Study examines how cells tell each other apart

Whitehead Institute | March 24, 2004
By Kelli Whitlock

 

CAMBRIDGE, Mass. — The idea of self vs. nonself may sound more like an existential identity crisis than a question in cellular biology. But to Whitehead Institute Associate Member Andrew Chess, the concept could offer information about how cells tell each other apart, a cellular self-awareness that ensures the correct wiring of neurons in the brain.

In research published in the March issue of the journal Nature Genetics, Chess and collaborators from his lab examined the role a gene called Dscam plays in allowing neuron cells to distinguish themselves from each other. Dscam is a cell-adhesion molecule that helps to guide axons to their intended targets.

While the majority of genes produce at most just a handful of proteins, Dscam can generate some 38,016 different proteins in fruit flies, each having a slightly different structure and function. That quality alone would be enough to make the gene an interesting target of study. But Dscam made an attractive subject for other reasons as well.

“We knew Dscam was extremely complex, that it was expressed in neurons in the brain and that other cell adhesion molecules had been shown in other species to be important in how neurons connect to each other,” says Chess, who also is an associate professor of biology at Massachusetts Institute of Technology. “It made us think that studying Dscam may allow us to uncover some kind of new mechanism for how cells or groups of cells tell each other apart.”

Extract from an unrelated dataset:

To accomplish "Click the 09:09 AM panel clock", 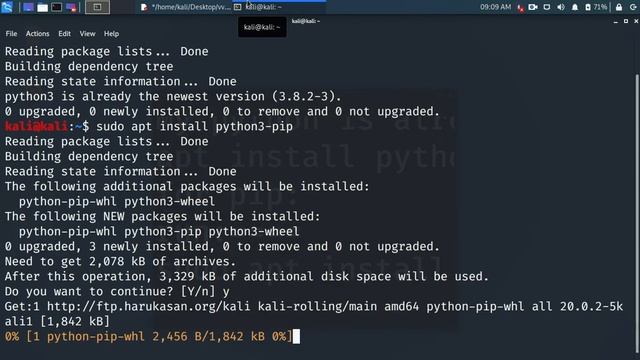I will [x=496, y=7].
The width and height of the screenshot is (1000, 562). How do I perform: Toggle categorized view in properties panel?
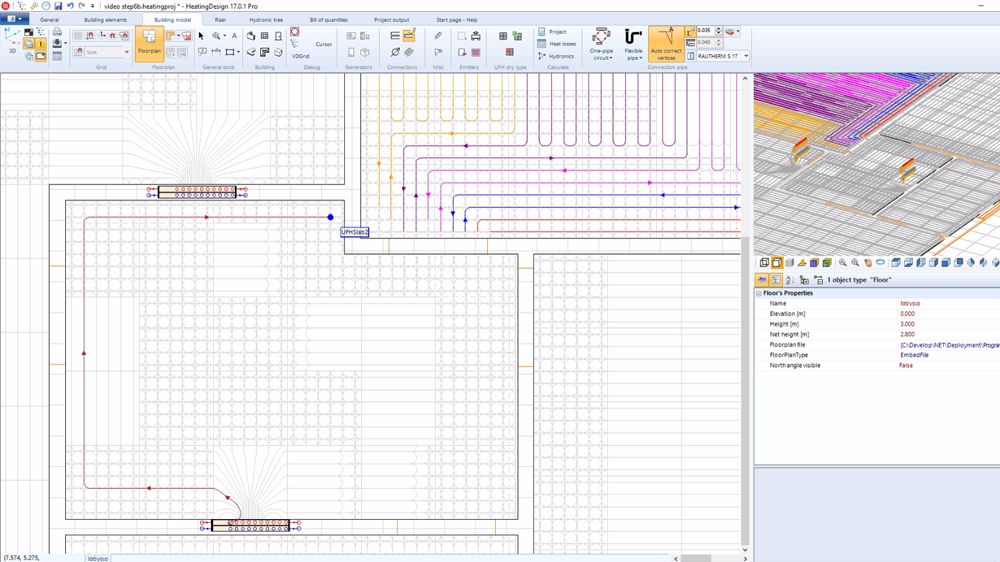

Anxious to study the gene in individual cells, Chess and a research team that included Postdoctoral Associate Guilherme Neves, scientist Jacob Zucker and Whitehead Fellow Mark Daly developed a technique for single-cell analysis in fruit flies. The team discovered that different cells in the brain make different types of Dscam protein.

According to Chess, this means that each cell contains a distinct Dscam repertoire. “That’s what led us to this idea that Dscam might be used to help identify self from nonself,” Chess says.

A similar notion of self vs. nonself has been examined widely in studies of the immune system, where a cell’s ability to tell itself apart from foreign cells is crucial to the destruction of virus-infected cells.

“This is a new concept for neurons,” Chess says. “It suggests that even while they’re driving along, following pathways, they are somehow aware of which parts of the cell membrane surrounding them are their own and which parts belong to different cells.”